SUPPLIED INFORMATION START

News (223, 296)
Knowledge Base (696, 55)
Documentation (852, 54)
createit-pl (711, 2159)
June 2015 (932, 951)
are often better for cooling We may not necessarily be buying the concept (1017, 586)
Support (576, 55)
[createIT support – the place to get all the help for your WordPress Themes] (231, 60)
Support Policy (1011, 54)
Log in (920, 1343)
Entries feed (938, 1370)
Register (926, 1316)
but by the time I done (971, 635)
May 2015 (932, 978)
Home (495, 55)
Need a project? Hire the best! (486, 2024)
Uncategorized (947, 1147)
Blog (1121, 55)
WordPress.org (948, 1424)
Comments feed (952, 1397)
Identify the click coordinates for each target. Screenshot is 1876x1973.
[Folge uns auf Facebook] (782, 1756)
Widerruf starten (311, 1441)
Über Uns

SUPPLIED INFORMATION END

» TASK GOAL: Write out exactly the lines starting with the one that holds "Register (926, 1316)" and running through the last line above.

» REPLY:
Register (926, 1316)
but by the time I done (971, 635)
May 2015 (932, 978)
Home (495, 55)
Need a project? Hire the best! (486, 2024)
Uncategorized (947, 1147)
Blog (1121, 55)
WordPress.org (948, 1424)
Comments feed (952, 1397)
Identify the click coordinates for each target. Screenshot is 1876x1973.
[Folge uns auf Facebook] (782, 1756)
Widerruf starten (311, 1441)
Über Uns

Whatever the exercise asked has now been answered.